For 0.01 alpha: Increase the sample size by 50 percent (multiply by 1.5).
For example, if you’ve calculated a sample size of 100 subjects based on using p < 0.05 as your criterion for significance, and then your boss says you have to apply a two-fold Bonferroni correction (see Chapter 5) and use p < 0.025 as your criterion instead, you need to increase your sample size to 100 × 1.2, or 120 subjects, to have the same power at the new alpha level.
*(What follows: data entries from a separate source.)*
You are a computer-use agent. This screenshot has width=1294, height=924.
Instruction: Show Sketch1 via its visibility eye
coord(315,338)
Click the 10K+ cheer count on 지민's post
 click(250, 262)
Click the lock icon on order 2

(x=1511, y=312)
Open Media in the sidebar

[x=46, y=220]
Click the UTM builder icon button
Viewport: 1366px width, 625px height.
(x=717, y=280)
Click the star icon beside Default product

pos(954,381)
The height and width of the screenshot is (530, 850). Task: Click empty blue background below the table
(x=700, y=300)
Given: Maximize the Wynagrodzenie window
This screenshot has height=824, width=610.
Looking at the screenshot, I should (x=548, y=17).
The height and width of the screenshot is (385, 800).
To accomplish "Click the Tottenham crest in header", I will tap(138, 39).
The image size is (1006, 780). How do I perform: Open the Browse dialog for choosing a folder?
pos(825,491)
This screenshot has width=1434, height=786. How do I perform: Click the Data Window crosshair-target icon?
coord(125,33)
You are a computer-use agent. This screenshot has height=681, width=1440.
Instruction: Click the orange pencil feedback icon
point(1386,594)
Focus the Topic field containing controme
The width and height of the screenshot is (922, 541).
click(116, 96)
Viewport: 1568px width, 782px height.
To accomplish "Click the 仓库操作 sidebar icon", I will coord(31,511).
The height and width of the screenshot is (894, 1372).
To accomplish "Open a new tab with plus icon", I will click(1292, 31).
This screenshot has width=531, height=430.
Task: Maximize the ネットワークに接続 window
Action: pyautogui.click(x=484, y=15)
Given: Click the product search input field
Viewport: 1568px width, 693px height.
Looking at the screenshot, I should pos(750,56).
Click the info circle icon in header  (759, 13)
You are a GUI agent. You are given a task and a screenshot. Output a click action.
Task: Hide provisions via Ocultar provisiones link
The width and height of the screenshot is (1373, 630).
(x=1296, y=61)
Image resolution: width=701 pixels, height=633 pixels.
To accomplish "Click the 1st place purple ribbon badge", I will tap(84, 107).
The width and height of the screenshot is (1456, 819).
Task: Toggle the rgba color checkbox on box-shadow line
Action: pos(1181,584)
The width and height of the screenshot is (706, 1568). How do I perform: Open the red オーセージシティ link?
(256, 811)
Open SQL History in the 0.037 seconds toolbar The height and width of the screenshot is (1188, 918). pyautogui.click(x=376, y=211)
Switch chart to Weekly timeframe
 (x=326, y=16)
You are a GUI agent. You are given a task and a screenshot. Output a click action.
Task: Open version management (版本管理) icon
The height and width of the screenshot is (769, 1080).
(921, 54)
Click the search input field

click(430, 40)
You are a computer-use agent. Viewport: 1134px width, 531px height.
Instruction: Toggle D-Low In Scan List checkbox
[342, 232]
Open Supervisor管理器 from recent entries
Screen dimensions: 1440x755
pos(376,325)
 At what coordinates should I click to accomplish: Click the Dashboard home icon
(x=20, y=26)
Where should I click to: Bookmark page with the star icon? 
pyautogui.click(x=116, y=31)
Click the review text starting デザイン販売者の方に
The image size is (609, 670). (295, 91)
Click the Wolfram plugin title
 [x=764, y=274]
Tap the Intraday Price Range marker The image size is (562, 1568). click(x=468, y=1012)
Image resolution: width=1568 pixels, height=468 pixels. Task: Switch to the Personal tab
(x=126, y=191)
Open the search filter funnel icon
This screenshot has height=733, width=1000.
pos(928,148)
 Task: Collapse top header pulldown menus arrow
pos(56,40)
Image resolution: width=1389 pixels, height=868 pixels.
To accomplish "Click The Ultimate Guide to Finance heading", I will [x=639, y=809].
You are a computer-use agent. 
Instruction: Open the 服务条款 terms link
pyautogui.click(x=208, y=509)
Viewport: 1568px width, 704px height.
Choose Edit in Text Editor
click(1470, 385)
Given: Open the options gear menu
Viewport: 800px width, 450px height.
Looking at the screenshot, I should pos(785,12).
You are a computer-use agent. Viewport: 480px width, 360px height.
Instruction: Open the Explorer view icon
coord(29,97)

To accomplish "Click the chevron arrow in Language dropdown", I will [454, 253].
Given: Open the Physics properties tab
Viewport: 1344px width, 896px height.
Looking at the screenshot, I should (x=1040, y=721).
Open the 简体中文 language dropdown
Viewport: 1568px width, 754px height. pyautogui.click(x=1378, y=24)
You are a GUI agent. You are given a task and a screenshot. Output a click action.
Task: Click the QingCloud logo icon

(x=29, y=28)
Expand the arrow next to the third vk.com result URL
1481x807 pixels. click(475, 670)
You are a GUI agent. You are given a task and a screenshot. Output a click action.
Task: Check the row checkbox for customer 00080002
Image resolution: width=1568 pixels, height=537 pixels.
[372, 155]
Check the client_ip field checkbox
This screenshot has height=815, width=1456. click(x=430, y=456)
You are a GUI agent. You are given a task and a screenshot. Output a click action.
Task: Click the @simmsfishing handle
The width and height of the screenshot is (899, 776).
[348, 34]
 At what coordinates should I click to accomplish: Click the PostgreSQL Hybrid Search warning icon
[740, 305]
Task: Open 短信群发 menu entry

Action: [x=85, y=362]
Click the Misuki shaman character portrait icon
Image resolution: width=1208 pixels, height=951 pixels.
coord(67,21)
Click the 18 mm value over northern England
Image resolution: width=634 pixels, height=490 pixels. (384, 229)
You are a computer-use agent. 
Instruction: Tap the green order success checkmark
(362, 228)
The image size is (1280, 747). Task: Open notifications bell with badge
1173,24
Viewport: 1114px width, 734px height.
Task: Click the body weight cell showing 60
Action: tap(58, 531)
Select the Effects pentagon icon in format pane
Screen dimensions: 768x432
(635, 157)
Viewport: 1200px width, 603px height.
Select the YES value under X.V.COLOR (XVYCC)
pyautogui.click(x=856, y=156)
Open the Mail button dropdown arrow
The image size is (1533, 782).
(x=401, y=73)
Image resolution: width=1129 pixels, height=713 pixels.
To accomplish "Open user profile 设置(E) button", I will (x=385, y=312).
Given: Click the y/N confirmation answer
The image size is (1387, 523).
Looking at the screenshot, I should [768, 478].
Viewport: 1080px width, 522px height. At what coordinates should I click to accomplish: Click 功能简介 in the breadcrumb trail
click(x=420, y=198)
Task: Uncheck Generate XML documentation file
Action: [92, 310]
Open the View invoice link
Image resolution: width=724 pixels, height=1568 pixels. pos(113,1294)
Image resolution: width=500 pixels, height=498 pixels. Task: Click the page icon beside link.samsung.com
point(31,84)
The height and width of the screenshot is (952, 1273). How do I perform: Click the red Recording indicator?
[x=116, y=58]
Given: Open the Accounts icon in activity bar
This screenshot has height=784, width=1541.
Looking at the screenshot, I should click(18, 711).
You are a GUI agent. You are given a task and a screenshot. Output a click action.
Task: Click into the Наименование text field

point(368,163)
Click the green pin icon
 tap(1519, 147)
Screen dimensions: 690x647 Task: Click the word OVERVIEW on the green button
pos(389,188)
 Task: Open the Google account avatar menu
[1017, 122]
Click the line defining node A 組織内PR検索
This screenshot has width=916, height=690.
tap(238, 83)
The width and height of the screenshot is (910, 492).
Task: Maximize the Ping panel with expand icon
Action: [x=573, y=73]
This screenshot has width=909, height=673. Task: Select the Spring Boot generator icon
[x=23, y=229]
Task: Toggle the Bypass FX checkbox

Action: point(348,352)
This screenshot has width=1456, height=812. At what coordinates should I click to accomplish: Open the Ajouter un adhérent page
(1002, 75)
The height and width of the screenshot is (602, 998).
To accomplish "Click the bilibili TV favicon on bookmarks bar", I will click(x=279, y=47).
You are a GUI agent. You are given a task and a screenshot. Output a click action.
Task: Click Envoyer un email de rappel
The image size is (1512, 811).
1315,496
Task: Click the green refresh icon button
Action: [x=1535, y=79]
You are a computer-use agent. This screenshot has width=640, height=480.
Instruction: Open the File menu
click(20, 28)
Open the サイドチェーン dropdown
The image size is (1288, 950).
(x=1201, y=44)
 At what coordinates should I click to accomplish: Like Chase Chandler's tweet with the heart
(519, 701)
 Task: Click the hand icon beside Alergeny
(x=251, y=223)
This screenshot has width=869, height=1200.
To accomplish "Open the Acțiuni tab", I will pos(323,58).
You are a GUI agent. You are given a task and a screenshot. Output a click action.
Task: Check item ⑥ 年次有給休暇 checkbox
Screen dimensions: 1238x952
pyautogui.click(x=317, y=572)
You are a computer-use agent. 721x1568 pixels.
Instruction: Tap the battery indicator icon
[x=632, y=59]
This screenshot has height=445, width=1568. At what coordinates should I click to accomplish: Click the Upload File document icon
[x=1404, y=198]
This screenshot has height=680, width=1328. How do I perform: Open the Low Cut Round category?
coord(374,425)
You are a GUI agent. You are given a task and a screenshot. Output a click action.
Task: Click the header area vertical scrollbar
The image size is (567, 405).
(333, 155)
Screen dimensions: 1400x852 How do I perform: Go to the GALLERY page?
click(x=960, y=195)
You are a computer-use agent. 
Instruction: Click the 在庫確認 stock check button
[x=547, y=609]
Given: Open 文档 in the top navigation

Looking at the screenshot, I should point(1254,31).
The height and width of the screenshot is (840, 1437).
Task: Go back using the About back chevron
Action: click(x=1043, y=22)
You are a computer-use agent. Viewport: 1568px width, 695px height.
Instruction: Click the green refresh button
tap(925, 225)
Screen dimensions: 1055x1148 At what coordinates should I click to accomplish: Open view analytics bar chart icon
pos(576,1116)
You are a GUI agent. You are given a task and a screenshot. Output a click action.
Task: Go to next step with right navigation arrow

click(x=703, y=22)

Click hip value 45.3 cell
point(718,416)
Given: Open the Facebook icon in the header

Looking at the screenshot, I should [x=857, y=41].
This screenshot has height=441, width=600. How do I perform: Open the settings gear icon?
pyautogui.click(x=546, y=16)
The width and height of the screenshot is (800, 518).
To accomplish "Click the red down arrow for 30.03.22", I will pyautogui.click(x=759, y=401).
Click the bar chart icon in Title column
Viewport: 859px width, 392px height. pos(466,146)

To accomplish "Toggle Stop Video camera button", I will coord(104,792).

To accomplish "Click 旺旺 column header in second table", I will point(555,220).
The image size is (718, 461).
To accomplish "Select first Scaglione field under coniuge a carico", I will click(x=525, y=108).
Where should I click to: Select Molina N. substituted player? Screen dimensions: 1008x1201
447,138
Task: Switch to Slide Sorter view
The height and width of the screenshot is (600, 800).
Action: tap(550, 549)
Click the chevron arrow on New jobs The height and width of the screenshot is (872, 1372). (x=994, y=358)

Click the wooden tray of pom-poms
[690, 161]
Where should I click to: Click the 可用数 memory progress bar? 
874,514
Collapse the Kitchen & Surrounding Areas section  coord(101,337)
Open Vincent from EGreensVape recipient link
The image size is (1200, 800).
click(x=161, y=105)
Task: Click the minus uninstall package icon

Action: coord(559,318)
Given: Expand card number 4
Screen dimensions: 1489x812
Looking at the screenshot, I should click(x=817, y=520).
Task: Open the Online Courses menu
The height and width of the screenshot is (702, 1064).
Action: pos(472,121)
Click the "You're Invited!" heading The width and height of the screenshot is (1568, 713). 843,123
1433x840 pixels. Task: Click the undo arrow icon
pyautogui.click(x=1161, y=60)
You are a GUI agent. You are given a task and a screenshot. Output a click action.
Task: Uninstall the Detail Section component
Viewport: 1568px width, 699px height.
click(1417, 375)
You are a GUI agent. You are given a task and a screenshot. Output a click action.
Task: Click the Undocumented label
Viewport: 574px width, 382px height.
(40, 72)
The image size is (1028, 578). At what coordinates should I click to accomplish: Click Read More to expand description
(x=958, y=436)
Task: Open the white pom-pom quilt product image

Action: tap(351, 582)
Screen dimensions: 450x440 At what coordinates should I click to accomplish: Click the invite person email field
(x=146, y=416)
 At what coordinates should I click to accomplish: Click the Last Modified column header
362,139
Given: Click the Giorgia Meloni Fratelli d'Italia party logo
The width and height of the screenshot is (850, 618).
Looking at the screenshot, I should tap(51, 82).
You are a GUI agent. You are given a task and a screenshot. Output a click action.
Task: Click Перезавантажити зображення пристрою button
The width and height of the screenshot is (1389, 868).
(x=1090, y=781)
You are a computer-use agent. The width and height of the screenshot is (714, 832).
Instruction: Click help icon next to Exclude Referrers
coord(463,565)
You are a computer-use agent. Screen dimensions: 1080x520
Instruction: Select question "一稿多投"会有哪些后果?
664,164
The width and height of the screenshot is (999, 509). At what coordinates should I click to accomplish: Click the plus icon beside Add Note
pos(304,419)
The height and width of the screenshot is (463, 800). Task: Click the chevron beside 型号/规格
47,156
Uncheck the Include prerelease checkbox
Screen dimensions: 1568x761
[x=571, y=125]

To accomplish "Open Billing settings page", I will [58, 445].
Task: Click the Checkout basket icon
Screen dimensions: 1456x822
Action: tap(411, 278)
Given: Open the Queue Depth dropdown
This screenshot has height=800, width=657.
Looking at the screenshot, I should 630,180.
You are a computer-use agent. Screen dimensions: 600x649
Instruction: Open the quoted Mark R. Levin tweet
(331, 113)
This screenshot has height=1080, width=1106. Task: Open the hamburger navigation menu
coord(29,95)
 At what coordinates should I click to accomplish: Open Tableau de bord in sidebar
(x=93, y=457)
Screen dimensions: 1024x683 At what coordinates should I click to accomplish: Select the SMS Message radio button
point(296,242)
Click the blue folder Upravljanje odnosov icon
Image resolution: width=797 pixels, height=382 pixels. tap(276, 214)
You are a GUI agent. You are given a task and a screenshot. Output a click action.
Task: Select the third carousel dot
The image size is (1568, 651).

Making Adjustments for Unequal Group Sizes
When comparing means or proportions between two groups, it’s usually most efficient (that is, you get the best power for a given total sample size) if both groups are the same size. If you want to have unbalanced groups, you need more subjects overall in order to preserve the statistical power of the study. Here’s how to adjust the size of the two groups to keep the same statistical power:
If you want one group twice as large as the other: Increase one group by 50 percent and reduce the other group by 25 percent. This increases the total sample size by about 13 percent.
If you want one group three times as large as the other: Reduce one group by a third and double the other group. This increases the total sample size by about 33 percent.
If you want one group four times as large as the other: Reduce one group by 38 percent and increase the other group by a factor of 2.5. This increases the total sample size by about 56 percent.
Suppose, for example, you’re comparing two equal-size groups (drug and placebo), and you’ve calculated that you need 64 subjects (two groups of 32). But then you decide you want to randomize drug and placebo subjects in a 2:1 ratio. To keep the same power, you’ll need 32 × 1.5, or 48 drug subjects, (an increase of 50 percent) and 32 × 0.75, or 24 placebo subjects (a decrease of 25 percent), for a total of 72 subjects altogether.
Allowing for Attrition
Most sample-size calculations (including the quick formulas shown in this chapter) tell you how many analyzable subjects you need. But you have to enroll more than that number because some subjects will drop out of the study or be unanalyzable for other reasons. Here’s how to scale up the number of analyzable subjects (from a power calculation) to get the number of subjects you need to enroll:
Enrollment = Number Analyzable × 100/(100 – %Attrition)
Here are the enrollment scale-ups for several attrition rates:
Expected Attrition |
Increase the Enrollment by |
5% |
5% |
10% |
11% |
15% |
18% |
20% |
25% |
25% |
33% |
33% |
50% |
50% |
100% |
So, if a power calculation indicates that you need a total of 60 analyzable subjects and you expect a 25 percent attrition rate, you need to enroll 60 × 1.33, or 80 subjects. That way, you’ll still have 60 subjects left after a quarter of the original 80 subjects have dropped out.